I think the natural language alignment approach is promising and under-explored. Most of my recent work is about this, directly or indirectly.
I think something like ISS would be a good addition to the goals given to a language-using agent. It has to be a secondary goal because ISS doesn’t seem to include core ethics or goals. So it’s a good secondary goal if you can give one multiple goals. I think we may be able to do that with language model agents. But there’s some uncertainty.
One common move is to hope all of this is implied by making an agent that wants to do what its humans want. This sometimes goes by the name of corrigibility (in the broader Christiano sense, not the original Yudkowsky sense). If an agent wants to do what you want, and you’ve somehow defined this properly, it will want to communicate clearly and without coercion to figure out what you want. But defining such a thing properly and making it an AGIs goal is tricky.

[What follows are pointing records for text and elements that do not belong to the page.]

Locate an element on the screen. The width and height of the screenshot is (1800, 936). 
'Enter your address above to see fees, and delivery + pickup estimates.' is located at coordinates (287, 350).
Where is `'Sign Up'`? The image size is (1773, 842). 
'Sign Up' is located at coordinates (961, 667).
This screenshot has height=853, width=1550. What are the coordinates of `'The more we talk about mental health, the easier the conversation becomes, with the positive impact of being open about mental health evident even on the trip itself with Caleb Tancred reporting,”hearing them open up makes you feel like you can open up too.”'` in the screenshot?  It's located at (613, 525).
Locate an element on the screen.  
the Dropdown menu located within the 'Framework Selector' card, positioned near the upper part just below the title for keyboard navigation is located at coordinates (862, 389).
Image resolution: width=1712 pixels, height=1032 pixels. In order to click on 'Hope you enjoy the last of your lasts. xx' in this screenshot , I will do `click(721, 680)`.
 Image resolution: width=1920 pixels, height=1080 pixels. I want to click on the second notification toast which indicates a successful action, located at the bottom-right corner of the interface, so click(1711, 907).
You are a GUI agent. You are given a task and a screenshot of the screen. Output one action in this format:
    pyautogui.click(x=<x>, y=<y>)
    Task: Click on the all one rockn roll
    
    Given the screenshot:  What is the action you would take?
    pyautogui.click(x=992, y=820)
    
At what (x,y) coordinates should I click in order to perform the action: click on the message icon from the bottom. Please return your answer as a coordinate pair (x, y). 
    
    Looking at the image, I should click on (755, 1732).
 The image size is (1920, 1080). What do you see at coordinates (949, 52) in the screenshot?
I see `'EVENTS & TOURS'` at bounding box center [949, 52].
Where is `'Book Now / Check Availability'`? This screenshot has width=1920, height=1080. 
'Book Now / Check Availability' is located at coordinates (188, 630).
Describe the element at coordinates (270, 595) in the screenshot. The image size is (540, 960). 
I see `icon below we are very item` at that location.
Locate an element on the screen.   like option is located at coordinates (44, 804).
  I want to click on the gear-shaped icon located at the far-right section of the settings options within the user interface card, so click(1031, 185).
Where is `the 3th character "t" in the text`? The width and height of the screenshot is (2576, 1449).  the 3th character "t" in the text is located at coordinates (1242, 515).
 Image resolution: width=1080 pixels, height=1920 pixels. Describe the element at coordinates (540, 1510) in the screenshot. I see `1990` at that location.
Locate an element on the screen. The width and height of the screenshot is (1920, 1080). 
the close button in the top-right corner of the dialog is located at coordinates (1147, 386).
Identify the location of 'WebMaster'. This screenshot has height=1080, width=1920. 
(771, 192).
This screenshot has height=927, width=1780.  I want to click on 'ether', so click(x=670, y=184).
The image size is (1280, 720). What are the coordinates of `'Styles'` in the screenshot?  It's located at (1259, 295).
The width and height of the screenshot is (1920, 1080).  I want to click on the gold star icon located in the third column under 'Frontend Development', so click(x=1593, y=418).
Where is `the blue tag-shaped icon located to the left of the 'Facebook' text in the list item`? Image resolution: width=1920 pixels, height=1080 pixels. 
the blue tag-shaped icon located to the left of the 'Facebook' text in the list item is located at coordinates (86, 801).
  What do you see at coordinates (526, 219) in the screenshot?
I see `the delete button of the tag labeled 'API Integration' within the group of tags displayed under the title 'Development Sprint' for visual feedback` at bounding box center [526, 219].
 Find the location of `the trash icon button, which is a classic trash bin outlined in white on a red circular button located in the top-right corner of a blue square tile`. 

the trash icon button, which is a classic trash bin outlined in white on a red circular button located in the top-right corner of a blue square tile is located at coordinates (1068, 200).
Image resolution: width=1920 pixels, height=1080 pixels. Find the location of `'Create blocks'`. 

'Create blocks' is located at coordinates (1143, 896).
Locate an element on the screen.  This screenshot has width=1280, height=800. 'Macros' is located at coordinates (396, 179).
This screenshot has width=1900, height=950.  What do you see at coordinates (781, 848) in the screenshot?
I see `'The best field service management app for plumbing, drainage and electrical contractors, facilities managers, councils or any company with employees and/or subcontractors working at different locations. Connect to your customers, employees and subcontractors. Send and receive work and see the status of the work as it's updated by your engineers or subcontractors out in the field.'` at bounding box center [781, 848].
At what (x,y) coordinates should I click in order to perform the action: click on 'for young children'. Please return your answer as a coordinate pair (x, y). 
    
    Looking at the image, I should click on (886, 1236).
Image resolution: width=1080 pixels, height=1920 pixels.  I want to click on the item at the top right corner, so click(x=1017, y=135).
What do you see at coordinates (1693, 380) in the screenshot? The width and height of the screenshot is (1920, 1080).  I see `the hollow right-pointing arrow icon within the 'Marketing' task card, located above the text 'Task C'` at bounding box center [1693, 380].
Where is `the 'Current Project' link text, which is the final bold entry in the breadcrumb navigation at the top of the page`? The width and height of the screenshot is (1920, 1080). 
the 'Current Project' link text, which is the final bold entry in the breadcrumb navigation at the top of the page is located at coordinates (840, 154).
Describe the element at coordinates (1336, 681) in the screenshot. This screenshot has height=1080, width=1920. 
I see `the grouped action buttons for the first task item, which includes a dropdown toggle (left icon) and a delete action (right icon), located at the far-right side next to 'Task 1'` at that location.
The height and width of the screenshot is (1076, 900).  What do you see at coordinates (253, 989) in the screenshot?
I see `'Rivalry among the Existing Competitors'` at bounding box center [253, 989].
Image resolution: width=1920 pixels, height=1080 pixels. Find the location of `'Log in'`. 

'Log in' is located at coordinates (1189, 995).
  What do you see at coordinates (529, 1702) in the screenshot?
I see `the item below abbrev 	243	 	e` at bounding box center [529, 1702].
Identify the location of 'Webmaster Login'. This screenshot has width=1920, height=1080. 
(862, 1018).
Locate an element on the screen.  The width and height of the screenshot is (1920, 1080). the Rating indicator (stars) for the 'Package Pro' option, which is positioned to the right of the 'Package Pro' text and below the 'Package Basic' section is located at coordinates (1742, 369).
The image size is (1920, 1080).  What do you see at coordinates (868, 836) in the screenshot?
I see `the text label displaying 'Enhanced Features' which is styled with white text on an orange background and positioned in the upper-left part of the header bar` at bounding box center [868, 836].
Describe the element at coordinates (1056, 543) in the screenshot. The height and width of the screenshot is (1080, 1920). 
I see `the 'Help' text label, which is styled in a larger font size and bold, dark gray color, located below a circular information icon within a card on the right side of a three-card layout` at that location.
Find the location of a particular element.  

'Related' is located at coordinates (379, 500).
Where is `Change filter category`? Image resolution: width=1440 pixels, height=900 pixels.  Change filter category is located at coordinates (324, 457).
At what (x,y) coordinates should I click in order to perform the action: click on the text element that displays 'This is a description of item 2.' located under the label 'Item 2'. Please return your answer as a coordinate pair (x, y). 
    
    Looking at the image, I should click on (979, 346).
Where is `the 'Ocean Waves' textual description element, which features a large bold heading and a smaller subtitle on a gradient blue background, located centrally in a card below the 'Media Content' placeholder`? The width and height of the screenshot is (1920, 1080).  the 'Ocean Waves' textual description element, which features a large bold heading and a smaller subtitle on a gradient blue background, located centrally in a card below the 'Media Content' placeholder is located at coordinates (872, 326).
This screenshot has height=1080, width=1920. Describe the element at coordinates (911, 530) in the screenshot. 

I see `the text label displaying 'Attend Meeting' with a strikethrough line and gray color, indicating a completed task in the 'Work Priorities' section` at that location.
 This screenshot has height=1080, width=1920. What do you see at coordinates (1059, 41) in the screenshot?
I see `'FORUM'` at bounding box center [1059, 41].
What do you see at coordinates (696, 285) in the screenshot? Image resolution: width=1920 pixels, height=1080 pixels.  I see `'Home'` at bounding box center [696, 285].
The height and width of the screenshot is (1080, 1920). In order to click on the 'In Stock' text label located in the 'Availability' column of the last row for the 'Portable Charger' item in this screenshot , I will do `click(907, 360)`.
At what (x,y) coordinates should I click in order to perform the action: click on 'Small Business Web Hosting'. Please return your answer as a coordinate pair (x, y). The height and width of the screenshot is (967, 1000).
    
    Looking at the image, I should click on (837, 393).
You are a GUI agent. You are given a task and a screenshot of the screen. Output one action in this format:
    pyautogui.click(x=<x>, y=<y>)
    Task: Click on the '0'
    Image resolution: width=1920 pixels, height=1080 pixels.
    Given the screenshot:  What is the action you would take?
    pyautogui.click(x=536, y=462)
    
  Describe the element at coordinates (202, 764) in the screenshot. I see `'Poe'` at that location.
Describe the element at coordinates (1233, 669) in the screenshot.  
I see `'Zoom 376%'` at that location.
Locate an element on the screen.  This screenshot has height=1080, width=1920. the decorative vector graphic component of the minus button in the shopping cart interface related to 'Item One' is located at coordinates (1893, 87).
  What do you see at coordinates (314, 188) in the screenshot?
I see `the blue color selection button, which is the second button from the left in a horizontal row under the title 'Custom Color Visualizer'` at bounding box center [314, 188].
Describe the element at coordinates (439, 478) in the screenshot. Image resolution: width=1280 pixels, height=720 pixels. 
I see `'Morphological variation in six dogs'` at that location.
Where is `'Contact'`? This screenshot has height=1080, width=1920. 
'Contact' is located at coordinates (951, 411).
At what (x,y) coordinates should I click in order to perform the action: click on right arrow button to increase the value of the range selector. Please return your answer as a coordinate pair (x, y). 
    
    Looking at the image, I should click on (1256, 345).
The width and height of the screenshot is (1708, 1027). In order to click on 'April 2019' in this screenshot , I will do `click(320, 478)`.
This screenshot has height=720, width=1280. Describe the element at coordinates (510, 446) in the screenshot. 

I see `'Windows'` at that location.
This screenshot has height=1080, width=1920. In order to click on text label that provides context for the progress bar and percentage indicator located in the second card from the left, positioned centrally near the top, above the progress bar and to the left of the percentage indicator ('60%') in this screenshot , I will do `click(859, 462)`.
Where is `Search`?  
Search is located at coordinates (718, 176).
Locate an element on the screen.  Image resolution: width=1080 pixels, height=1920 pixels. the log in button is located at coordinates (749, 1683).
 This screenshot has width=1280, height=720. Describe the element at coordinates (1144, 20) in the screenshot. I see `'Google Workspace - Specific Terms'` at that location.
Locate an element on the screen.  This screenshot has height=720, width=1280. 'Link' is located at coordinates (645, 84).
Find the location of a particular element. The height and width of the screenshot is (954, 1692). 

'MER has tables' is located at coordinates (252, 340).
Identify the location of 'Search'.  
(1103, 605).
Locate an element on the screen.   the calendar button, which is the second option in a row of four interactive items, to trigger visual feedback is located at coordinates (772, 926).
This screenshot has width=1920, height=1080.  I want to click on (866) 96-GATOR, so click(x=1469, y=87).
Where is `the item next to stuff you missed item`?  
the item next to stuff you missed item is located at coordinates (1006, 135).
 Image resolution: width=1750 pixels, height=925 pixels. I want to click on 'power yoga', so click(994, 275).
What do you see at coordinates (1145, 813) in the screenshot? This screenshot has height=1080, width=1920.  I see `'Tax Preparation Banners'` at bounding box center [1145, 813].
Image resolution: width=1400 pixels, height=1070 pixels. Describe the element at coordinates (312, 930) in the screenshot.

I think the piece the alignment community will want to see you address is what the AGIs actual goals are, and how we make sure those really are its goals.
This piece is my best attempt to summarize the knowing/wanting distinction. All of my recent work addresses these issues.
“The ISS doesn’t seem to include core ethics and goals”
This is actually untrue. Habermas’ contention is that literally all human values and universal norms derive from the ISS. I intend to walk through some of that argument in a future post. However, what’s important is that this is an approach that grounds all human values as such in language use. I think Habermas likely underrates biology in contributing to human values, however this is an advantage when thinking about aligning AI that operate around a core of being competent language users. Point being is that my contention is that a Habermasian AGI wouldn’t kill everyone. It might be hard to build, but in principle if you did build one, it would be aligned.
I think you should emphasize this more since that’s typically what alignment people think about. What part of the ISS statements do you take to imply values we’d like?
The more standard thinking is that human values are developed based on our innate drives, which includes prosocial drives. See Steve Byrnes work, particularly the intro to his brain-like AGI sequence. And that’s not guaranteed to produce an aligned human.
It’s hard for me to write well for an audience I don’t know well. I went through a number of iterations of this just trying to clarify the conceptual contours of such a research direction in a single post that’s clear and coherent. I have like 5 follow up posts planned, hopefully I’ll keep going. But the premise is “here’s a stack of like 10 things that we want the AI to do, if it does these things it will be aligned. Further, this is all rooted in language use and not in biology, which seems useful because AI is not biological.” Actually getting an AI to conform to those things is like a nightmarish challenge, but it seems useful to have a coherent conceptual framework that defines what alignment is exactly and can explain why those 10 things and not some others. My essential thesis in other words is that at a high level, reframing the alignment problem in Habermasian terms makes the problem appear tractable.
I’m trying to be helpful by guessing at the gap between what you’re saying and this particular audience’s interests and concerns. You said this is your first post, it’s a new account, and the post didn’t get much interest, so I’m trying to help you guess what needs to be addressed in future posts or edits.
I apologize if I’m coming off combative, I am genuinely appreciative for the help.